The oxymoron of “race science” started in the 18th century, when pioneering taxonomist Carl Linnaeus classified homo sapiens into multiple sub-species. This formed the ideological basis for miscegenation laws that prohibited marriages between races in most of the US after the Civil War. It also formed the basis for the Nazi Ubermensch theories and the Nuremberg Race Laws, and Apartheid (Himmler went so far as to suggest the exclusion of “non-Nazi” plants from gardens). In conjunction with the Malthusian hypothesis of population explosion, “race science” also led to support for policies such as enforced sterilisation.
We now know, thanks to DNA analysis that sapiens migrated out of Africa and mixed with other human populations, subsuming groups such as the Denisovians and Neanderthals. Successive waves of migrations led to the colonisation of the entire world, via incredible journeys such as the voyages in open canoes that populated Pacific archipelagos.
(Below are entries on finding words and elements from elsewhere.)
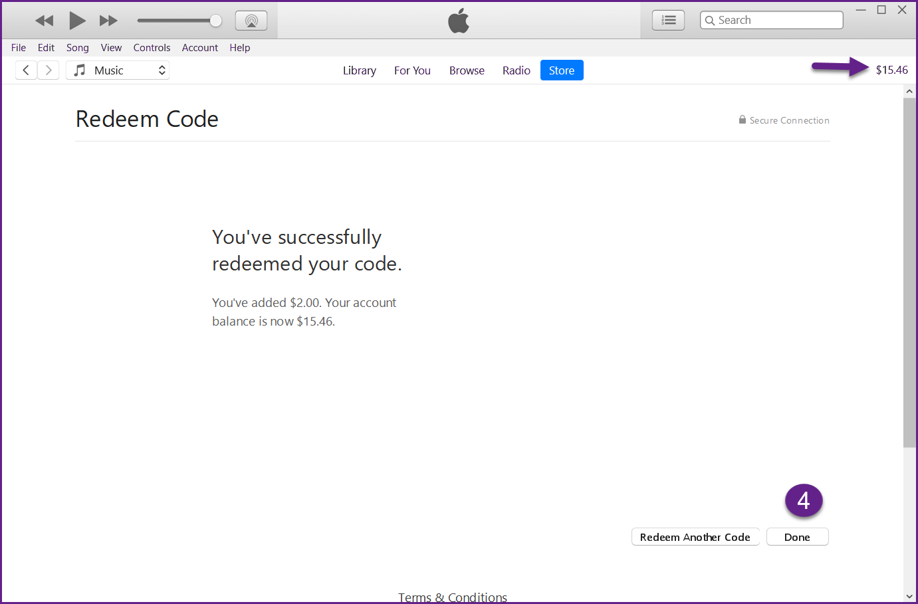Open the Account menu
Viewport: 918px width, 604px height.
pos(199,48)
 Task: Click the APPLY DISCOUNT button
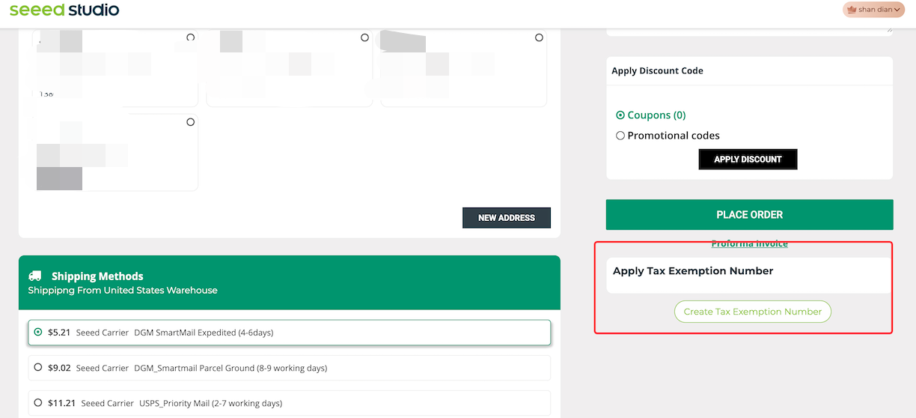(748, 159)
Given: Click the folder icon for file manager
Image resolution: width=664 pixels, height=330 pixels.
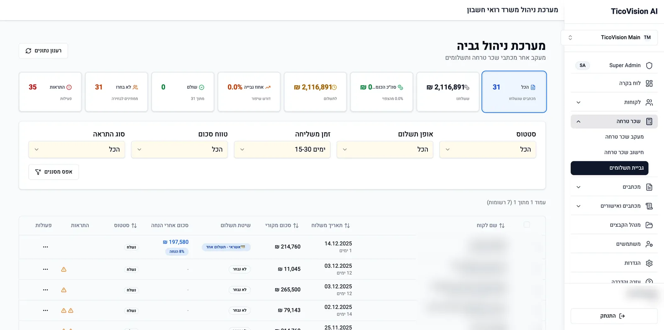Looking at the screenshot, I should click(x=649, y=225).
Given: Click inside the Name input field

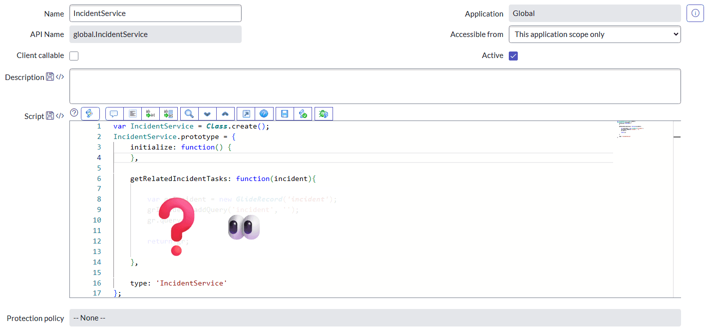Looking at the screenshot, I should pos(155,13).
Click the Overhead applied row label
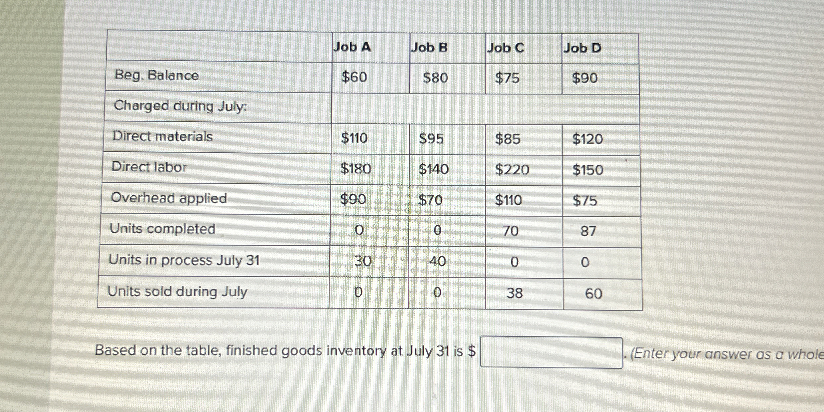This screenshot has height=412, width=824. pos(169,198)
Hard science proves race is a purely social construct. There is more genetic variation between individuals of the same “race” than between “races”. But despite this debunking of eugenics, racism remains a powerful ideological force. No modern nation may dare to go so far as to openly promulgate Nuremberg-style laws. But many nations — including, unfortunately, India — are attempting other legal fictions to pack the unwanted into camps.
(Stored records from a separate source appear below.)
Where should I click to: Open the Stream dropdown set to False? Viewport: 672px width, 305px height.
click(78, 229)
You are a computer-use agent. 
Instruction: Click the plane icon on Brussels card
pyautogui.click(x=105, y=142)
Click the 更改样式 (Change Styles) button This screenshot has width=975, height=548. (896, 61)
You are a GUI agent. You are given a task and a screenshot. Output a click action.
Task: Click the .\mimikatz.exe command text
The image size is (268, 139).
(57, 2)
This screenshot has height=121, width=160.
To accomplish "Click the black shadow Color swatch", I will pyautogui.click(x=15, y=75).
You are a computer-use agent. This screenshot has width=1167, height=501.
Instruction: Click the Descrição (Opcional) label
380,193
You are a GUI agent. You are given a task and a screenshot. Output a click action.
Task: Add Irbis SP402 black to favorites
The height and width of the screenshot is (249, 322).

Ms Shah unpicks many popular myths about migrants, as she describes how anti-migrant lobbies routinely distort statistics, and disseminate fake news. For example, the US Border Patrol inflates violent incidents to show migrants in a bad light. In one instance, the BP registered a single small scuffle between six BP officers and seven migrants as 126 separate assaults! In another well-known incident, a right-wing US channel declared Stockholm was a “no-go zone” due to violent migrants, by asking irrelevant questions and selectively editing the answers of Swedish police officers.
These subterfuges have obviously worked for Mr Trump and his ilk. Ms Shah cites evidence that such wilful distortions persuade “locals” to believe migrants are violent, and suck up public resources, though the data suggests the exact opposite. Citizens in many countries also believe they host far more migrants than in reality, with survey after survey showing over-estimation of migrant numbers by large factors. In reality, crime has dropped in the US and Germany, even as immigration (legal and illegal) increased. Migrants also contribute much more in the way of tax revenues and other forms of economic value-addition than governments spend on them.
This book also offers a fascinating exposition of the migrations of other species, introducing readers to resources such as Movebank, the animal-tracking website where scientists log over one million data points of movements every day. Climate change and urbanisation have together led to tragic outcomes. An estimated 150 species are going into extinction every day. As sea levels rise and droughts get longer and storms fiercer, we must find better policy responses to save whatever can still be saved.